Monday, June 24, 2013

Why Mom Doesn't Freak Out These Days

"Oh, okay. For the third time this week, you're not going to stay buckled in your carseat as I'm barreling down the interstate at 70 mph?"

After five kids, I've logged countless hours waiting on the side of the road for someone to get buckled. Bring it.


Resourceful child.
But there was a time when I would have been in tears over this. In knots over whether or not I was handling the situation the right way. The subject would have animated multiple discussions with the rest of the 10 A.M. new-mommy stroller brigade as we dominated the sidewalks of Seattle's north-end.

The experience of raising five children, though, has smoothed out much of the rough surface of my parental anxiety, polishing it instead with at least a bit more wisdom about how much to worry or whether or not to worry at all.

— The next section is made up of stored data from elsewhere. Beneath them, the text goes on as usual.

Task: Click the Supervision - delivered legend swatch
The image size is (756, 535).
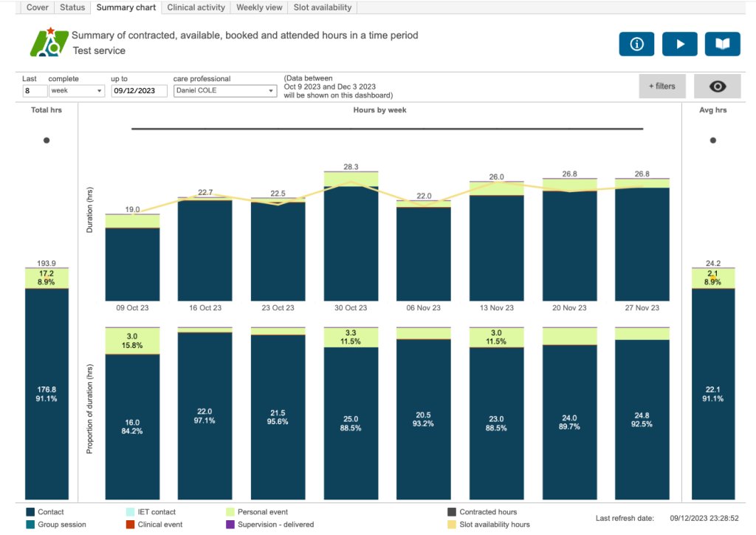Action: (232, 525)
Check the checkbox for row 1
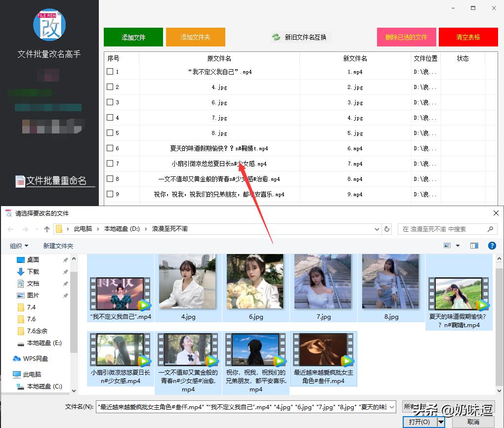Screen dimensions: 504x428 pyautogui.click(x=109, y=71)
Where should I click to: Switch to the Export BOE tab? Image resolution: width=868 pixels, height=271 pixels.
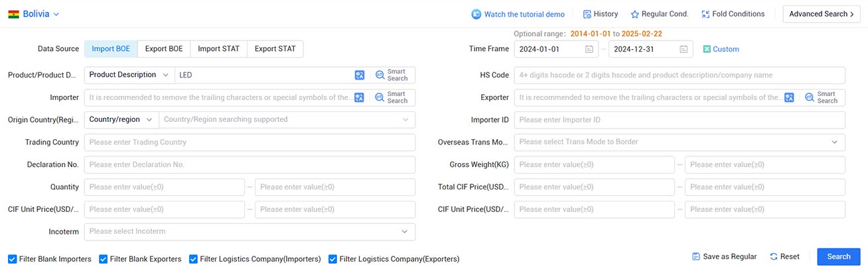164,49
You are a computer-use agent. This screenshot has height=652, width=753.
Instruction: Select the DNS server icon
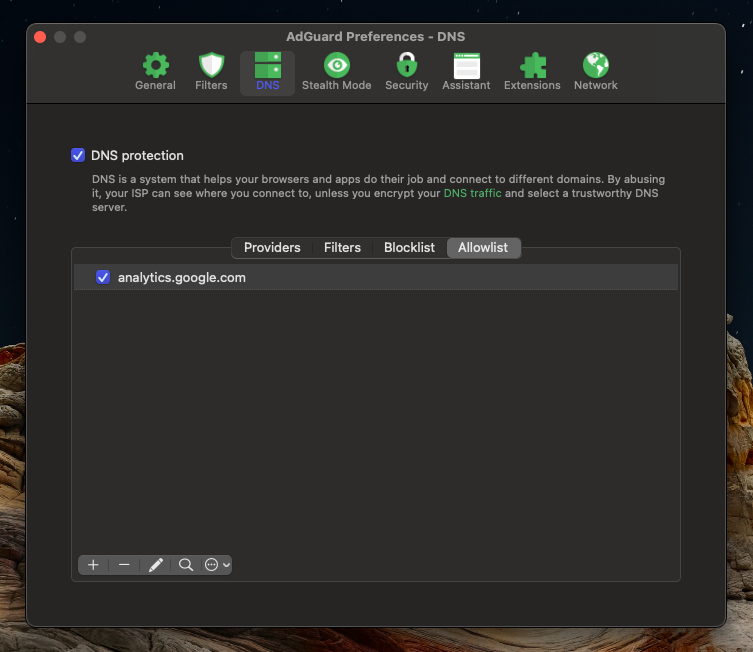(x=267, y=66)
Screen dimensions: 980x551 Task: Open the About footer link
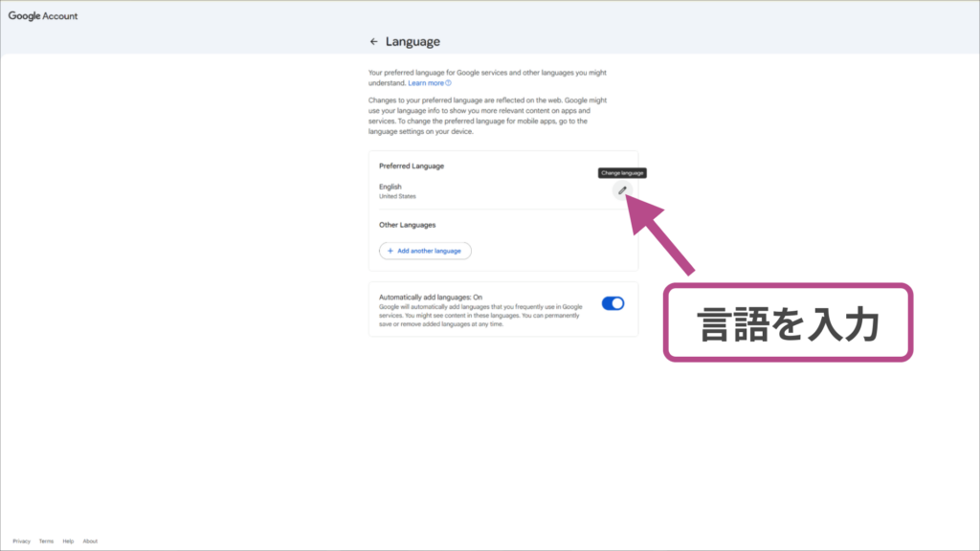point(90,541)
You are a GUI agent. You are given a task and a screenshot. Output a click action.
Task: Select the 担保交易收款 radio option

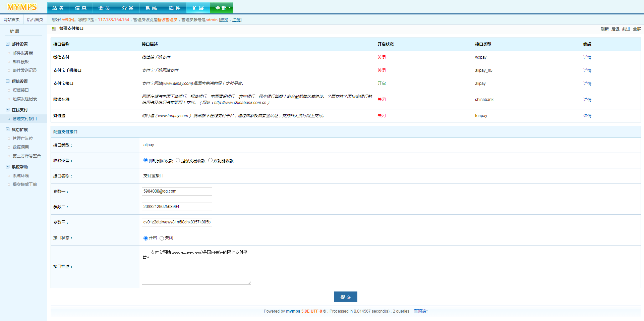178,160
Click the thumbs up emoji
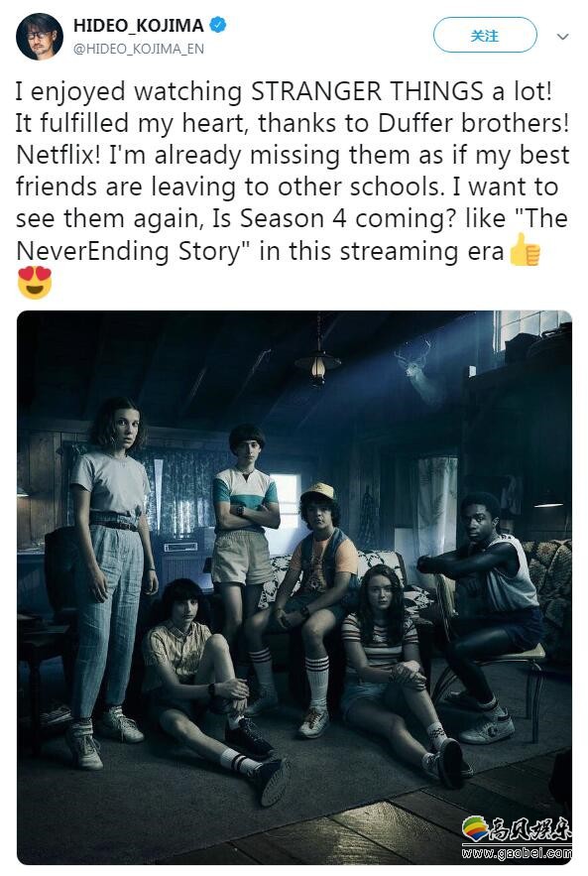 pyautogui.click(x=525, y=250)
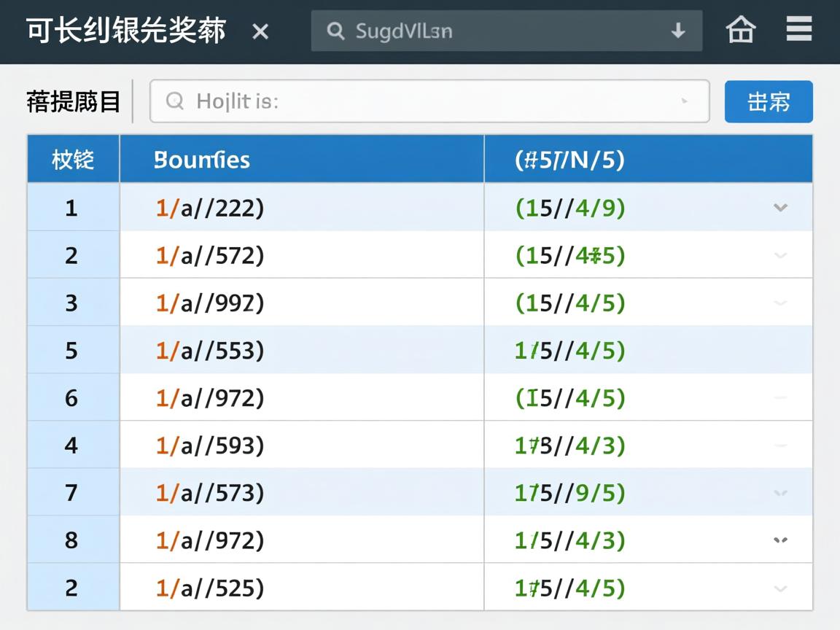Click the green (15//4/5) value in row 3
Screen dimensions: 840x630
click(x=569, y=303)
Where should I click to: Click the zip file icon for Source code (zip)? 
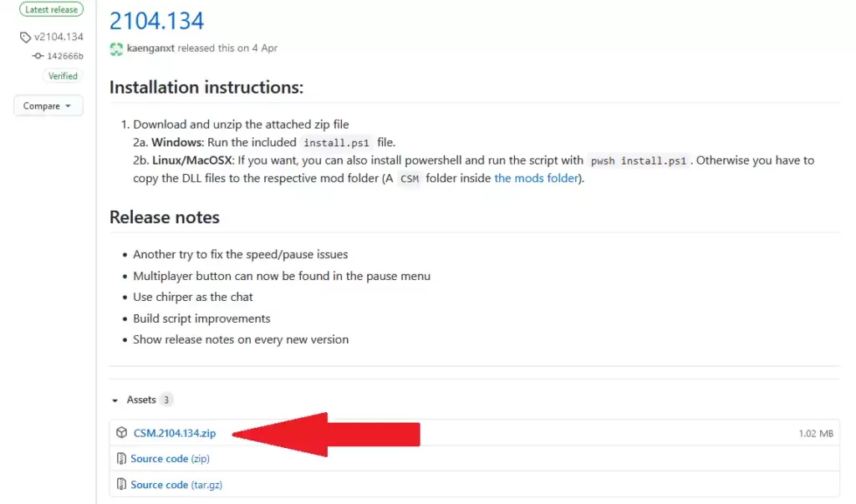pos(121,459)
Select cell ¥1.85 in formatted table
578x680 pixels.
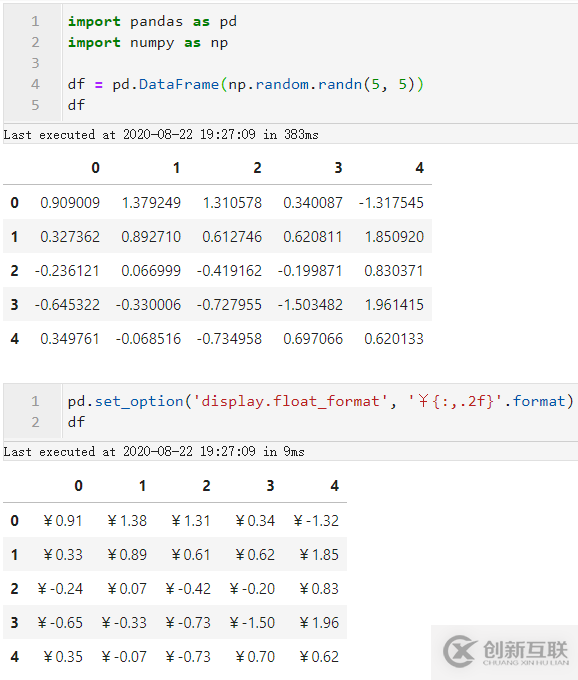[x=319, y=555]
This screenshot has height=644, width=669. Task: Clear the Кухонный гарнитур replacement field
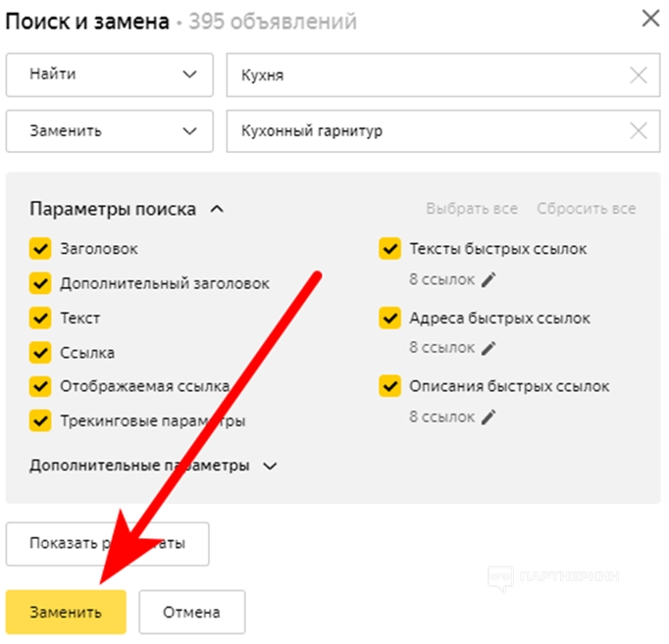pos(639,131)
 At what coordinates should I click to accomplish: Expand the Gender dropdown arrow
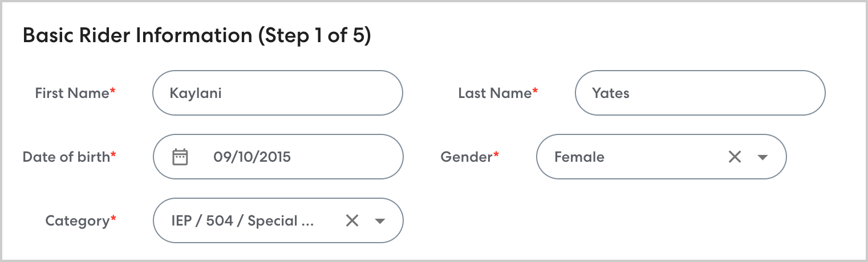pos(762,157)
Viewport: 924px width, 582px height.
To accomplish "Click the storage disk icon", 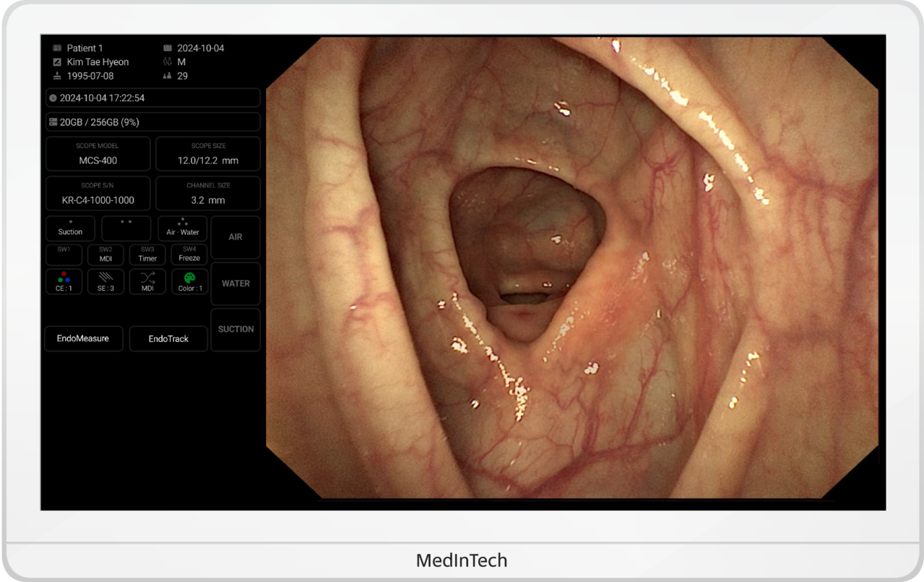I will click(53, 122).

Take, for example my nearly three-year-old daughter who has been talking intelligibly for over a year now, but suddenly slips into gibberish over lunch. Six years ago I was fretting over Sophia doing the same thing. It's like some sort of made-up language they expect the real world to find absolutely charming. Just talk normal, already! Which at ten-years-old, Sophia does now quite successfully, using her impressive rhetorical tactics to draw out a late night shoulder rub from even the most exhausted parent.


At ten-years-old, Sophia can't get enough real words- or Nutella.

So now when three feet of babbling beauty beseeches me from across the table, I exaggerate my amusement with a giggle and then non-chalantly take another bite of my grilled cheese sandwich. Lyla can be so silly.

Or how 'bout the fact that on Sunday morning I adorn Lyla in the sweetest pink floral dress, brush her tangled hair, and pull it back into two perfect pig tails on either side of her head. An hour later she smiles back from the end of the church pew, wearing an additional sweatshirt and an orange and blue chevron headband over her one remaining pig tail. Yep. Sophia did this, too. And she now has her own sense of style and wears it well. It eventually all came together for her and I no longer worry how she walks out the door.

So with my fourth child, Halle? I don't even blink an eye when I drop her off at kindergarten wearing pink and orange plaid shorts, a long-sleeved purple shirt, and yellow boots. 

"And that green ribbon you saved from last year's Christmas package that's tied hippie-style around your head? You're rockin' that, too, Baby Girl!"

Then there's Beau, my first-born. Back then I was worried that the thirty minutes of red-faced hunger-screaming from his infant carseat- when my husband just wanted to get there- would damage him for life. And I don't know, maybe it did. But he seems to be getting along okay these days.

Beau getting a laugh out of his brother.


And I guess that's the point.

Five children later and an increased scope for what's going to matter down the road, allows me to face parenting with a little less anxiety and a bit more acceptance. Stuff passes, most of the time leaving us unscathed, whether I freak out over it or not. So while my children still aren't allowed to run with sticks (more on that experience later), I relax about a whole lot more these days.